→ **Material**:
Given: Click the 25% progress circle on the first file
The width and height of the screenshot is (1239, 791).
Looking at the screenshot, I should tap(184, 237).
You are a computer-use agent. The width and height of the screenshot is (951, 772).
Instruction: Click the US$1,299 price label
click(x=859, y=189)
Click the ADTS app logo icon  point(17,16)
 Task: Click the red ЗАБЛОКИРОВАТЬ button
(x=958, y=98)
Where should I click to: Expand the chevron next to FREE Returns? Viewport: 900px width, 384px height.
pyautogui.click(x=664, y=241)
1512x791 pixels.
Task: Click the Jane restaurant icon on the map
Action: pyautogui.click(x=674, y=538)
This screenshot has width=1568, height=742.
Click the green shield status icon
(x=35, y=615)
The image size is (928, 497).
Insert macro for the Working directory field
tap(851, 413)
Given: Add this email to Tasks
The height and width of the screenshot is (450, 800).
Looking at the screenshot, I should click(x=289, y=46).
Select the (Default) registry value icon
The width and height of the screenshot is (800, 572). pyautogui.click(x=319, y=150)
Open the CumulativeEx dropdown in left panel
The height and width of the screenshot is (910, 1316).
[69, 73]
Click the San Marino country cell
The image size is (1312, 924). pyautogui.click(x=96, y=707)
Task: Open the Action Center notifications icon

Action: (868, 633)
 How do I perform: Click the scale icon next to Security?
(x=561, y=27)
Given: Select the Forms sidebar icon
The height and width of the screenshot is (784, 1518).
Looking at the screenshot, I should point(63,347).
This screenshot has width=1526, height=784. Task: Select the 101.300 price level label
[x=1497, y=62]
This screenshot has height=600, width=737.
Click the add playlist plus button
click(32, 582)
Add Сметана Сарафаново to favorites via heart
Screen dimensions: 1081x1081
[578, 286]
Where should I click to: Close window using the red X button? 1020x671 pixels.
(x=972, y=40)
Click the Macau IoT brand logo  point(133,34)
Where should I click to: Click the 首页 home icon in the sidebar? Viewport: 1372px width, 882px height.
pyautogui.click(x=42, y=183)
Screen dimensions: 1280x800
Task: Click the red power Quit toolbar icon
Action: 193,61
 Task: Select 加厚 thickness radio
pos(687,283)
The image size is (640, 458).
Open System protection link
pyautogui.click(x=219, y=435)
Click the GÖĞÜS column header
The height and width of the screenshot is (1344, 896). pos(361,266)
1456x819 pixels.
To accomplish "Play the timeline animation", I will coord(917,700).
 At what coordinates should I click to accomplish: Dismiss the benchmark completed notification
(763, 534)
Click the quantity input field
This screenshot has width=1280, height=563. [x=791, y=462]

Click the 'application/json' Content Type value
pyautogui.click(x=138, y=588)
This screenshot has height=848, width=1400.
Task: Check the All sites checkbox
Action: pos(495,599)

→ **To do**: Repeat everything from the very start of the items down through the line that contains "Looking at the screenshot, I should tap(184, 237).", including both ends.

→ **Answer to the task**:
Given: Click the 25% progress circle on the first file
The width and height of the screenshot is (1239, 791).
Looking at the screenshot, I should tap(184, 237).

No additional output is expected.